Don't have any big projects these days; just small restorations (like the 60-year-old Sunbeam Mixmaster now as good as new, and my 1985 cheapo Harmony guitar brought back to glory, both done by others who are much more knowledgeable and skilled).  I am working on one that's solely mental, learning about music, which most people did when about 50 years younger.  But I've been busy.


 







 

Thursday, January 3, 2013

The Kami

Kami
The Sleeping Goddess at Heligan
Tropical gunnera plants in southwest U.K.
Any day now, amateur bloggers and paid journalists are going to start talking about that dull cloud that has enveloped us, colloquially known as "cabin fever."  It's not going to be above freezing here for about ten days and as much as you want to go somewhere and do something, you just fish the SmartWool socks out of the bottom of the drawer and wrap up like a big croissant in that afghan that really should have been washed last Spring.  There are a few diversions:  the snow vigorously reflecting sunlight hasn't worn out its welcome just yet, the birds are enjoying the new seed block outside, and you can spend more idle time finding amusing pictures on the Internet.  But the other day, while doing just that, I found one at the top of Jason Heppenstall's fine blog www.22billionenergyslaves.blogspot.com that warmed up my deep-frozen brain.

It was the Sleeping Goddess earth sculpture (above) which is one of several that surprise visitors to the Lost Gardens of Heligan near Pentewan on the south coast of Cornwall, U.K.  Jason, you see, after living quite a life in southern Spain and then in Copenhagen, is moving back home to the Isles, having purchased six acres of isolated fairy-land wood near the Gardens to pursue a permaculture life for his family.  Very ambitious (unlike the rest of us in January!), but lighthearted, too.

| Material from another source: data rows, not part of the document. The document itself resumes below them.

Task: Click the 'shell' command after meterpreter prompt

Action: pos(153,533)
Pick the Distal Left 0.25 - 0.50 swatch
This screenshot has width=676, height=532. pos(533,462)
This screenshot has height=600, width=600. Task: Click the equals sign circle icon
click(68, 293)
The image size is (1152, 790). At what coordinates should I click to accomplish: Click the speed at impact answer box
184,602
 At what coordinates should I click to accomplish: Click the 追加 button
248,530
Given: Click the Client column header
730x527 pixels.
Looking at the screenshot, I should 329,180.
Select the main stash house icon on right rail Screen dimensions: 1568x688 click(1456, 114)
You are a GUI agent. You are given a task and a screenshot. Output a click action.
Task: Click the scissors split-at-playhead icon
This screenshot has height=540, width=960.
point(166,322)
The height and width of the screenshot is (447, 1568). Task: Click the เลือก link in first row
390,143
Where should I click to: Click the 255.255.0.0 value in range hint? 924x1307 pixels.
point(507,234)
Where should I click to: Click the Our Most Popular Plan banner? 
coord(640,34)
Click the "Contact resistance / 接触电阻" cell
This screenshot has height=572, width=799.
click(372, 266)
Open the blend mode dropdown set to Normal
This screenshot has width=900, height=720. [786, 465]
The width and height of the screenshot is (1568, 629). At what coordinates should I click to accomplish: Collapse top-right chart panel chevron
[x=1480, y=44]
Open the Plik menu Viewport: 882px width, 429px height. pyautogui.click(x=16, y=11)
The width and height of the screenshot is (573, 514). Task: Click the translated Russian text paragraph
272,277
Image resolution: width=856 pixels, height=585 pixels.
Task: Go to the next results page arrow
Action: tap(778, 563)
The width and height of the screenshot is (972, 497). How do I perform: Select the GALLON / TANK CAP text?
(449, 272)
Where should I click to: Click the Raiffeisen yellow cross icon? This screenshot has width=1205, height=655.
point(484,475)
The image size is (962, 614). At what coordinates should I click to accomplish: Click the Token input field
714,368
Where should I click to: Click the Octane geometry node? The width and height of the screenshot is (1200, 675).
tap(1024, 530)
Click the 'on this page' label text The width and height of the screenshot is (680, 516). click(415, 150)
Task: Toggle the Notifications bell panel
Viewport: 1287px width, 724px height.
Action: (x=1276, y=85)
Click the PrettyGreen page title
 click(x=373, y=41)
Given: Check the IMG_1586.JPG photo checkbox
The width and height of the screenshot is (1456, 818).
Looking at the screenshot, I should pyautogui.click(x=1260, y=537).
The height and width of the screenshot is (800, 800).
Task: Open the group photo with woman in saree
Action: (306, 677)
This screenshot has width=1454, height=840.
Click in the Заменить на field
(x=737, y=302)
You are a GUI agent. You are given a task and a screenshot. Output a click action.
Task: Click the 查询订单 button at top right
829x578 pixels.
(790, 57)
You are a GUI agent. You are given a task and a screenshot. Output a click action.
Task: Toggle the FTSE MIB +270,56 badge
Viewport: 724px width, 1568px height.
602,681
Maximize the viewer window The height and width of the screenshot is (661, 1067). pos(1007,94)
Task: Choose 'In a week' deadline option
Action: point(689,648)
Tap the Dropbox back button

So I took a mental trip along with Jason and found that the gardens were indeed "lost" for most of the 20th century, after the original shelterbelt trees were cut down for use in World War I.  The manor house was given over to institutional use, then cut up into rooms, and the grounds were used as a U.S. Army base in World War II.  Another half-century of neglect followed, but in 1992 dedicated groups began replanting and it all came back to life.

That original stand of trees had been planted in 1766 to shield the already old estate from strong southwesterly winds.  Succeeding owners established formal and Japanese gardens; the efforts of the army of Victorian English botanical collectors provided tropical and exotic species which have flourished in the relatively mild climate.  Additionally, the Japanese garden enjoys a microclimate in a sheltered valley five degrees warmer than the rest of the property.  It's hard to believe, until you see the photos, that pineapples, camellias, palms, bananas, bamboo, gunnera and cycads (leftovers from the Jurassic Period), thrive at the same latitude as central Quebec.
 
It's quiet -- no machines are used in the Garden and all work is done by hand.  You get a feeling that there's more to it than a well-done botanical garden.  Maybe an ancient, dormant Druidism has emerged tentatively from deep underground, just as the Mud Maid, Giant and Grey Lady earth sculptures seem to be rising and stirring slowly back to life.  The Japanese, in their animistic Shinto religion/philosophy, seem like the druids in their appreciation of the spirits dwelling in trees, waterfalls, rocks and half-dark places. Known as kami, they are not located beyond this world and have no abstract moral qualities.  They seem present when they invoke feelings of fear and awe and can be, as nature is, either assertive or gentle.  Shrines have been built on such grounds in Japan to keep the kami separate from a busy and noisy world.  In Shinto the goal of life is to develop a pure and sincere heart; they say to do this, people should respect and venerate the spirits inherent in the animate and the inanimate.

Maybe these still winter days have a message for us.